___ Material for this task

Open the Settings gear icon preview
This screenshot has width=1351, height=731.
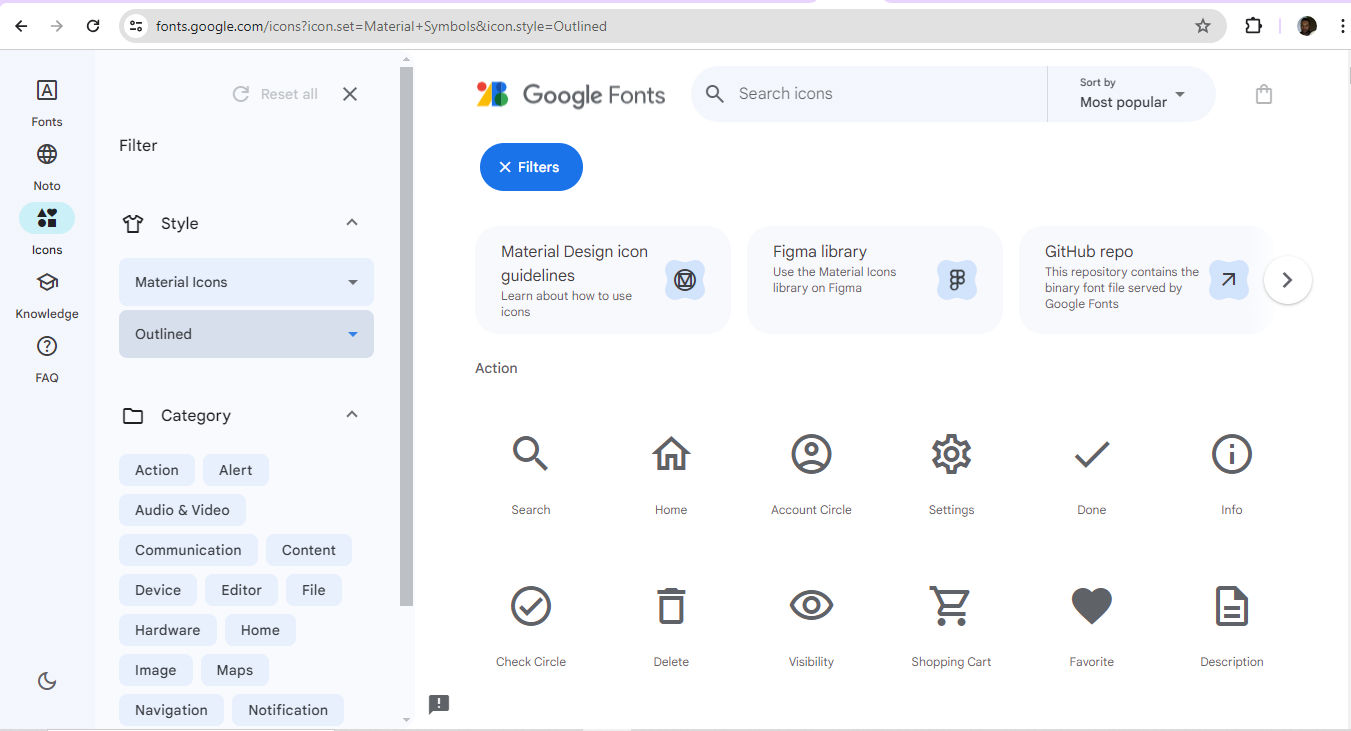950,453
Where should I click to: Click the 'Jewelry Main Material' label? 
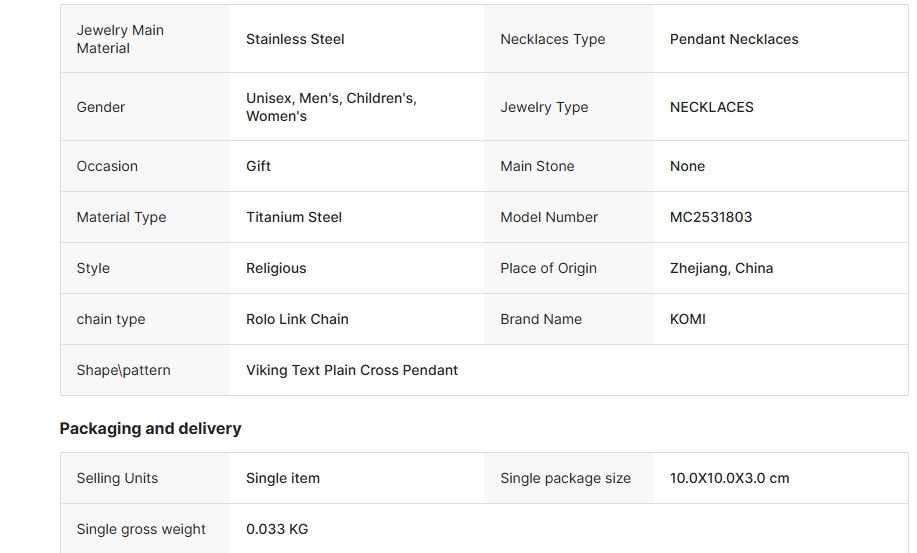click(x=120, y=39)
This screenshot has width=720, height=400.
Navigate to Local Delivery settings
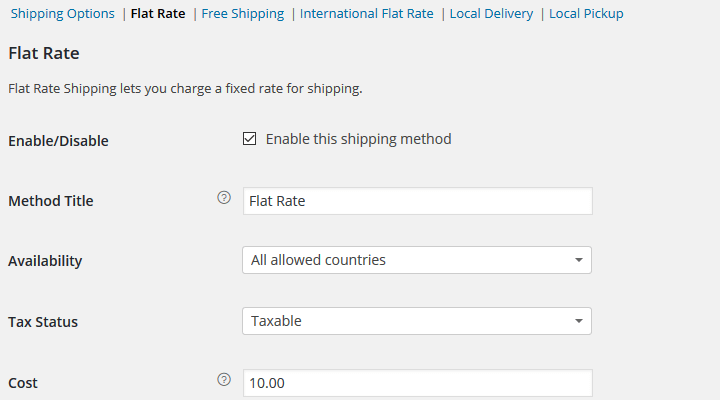491,14
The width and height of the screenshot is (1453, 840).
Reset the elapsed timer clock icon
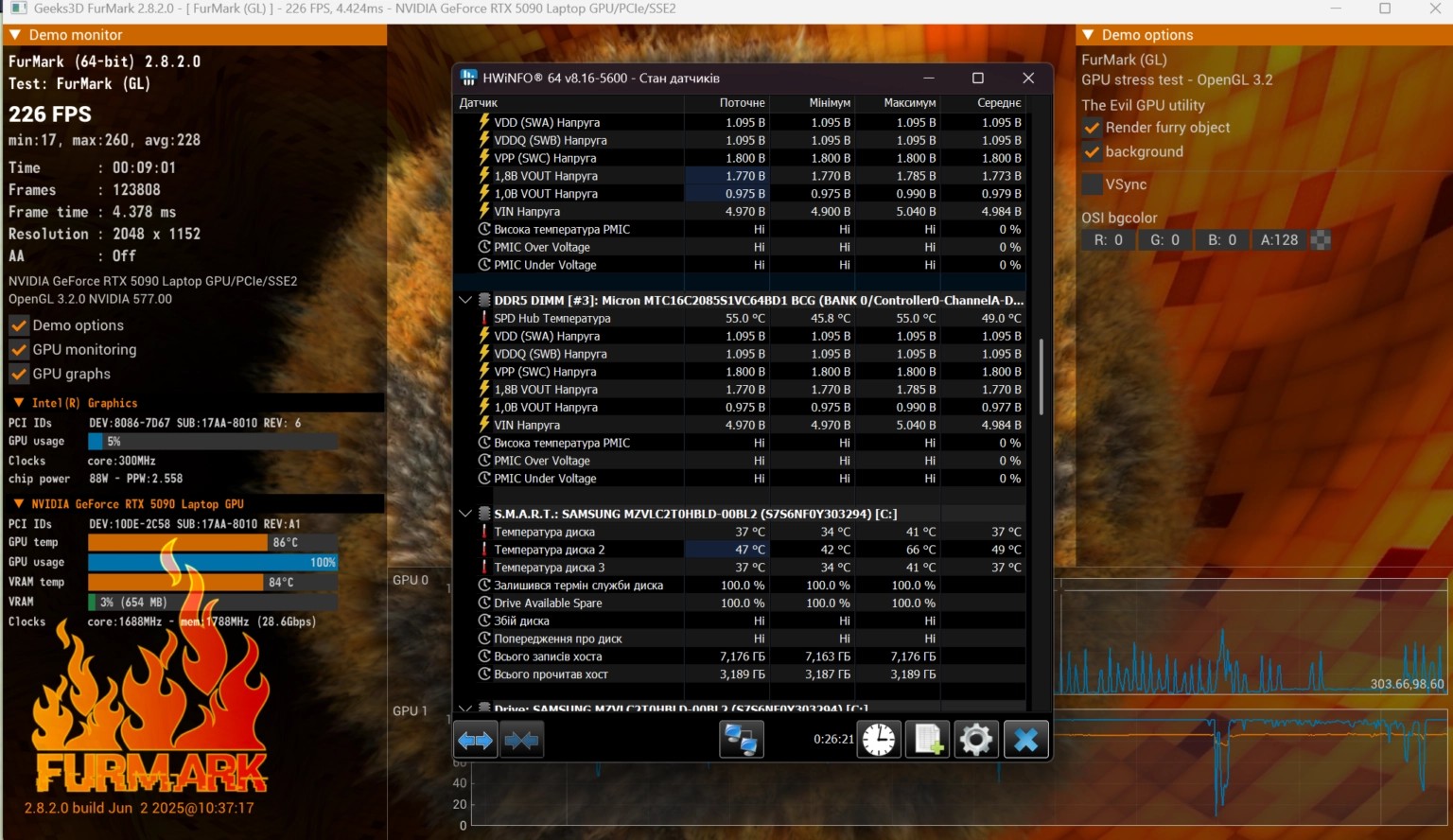(879, 740)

______

Instructions to follow: Leave out every picture, and repeat word for word only the lines from the one holding "This screenshot has width=720, height=400." through the end of the entries above, both ends included.

Response to this exercise:
This screenshot has width=720, height=400.
Navigate to Local Delivery settings
491,14
The width and height of the screenshot is (1453, 840).
Reset the elapsed timer clock icon
(879, 740)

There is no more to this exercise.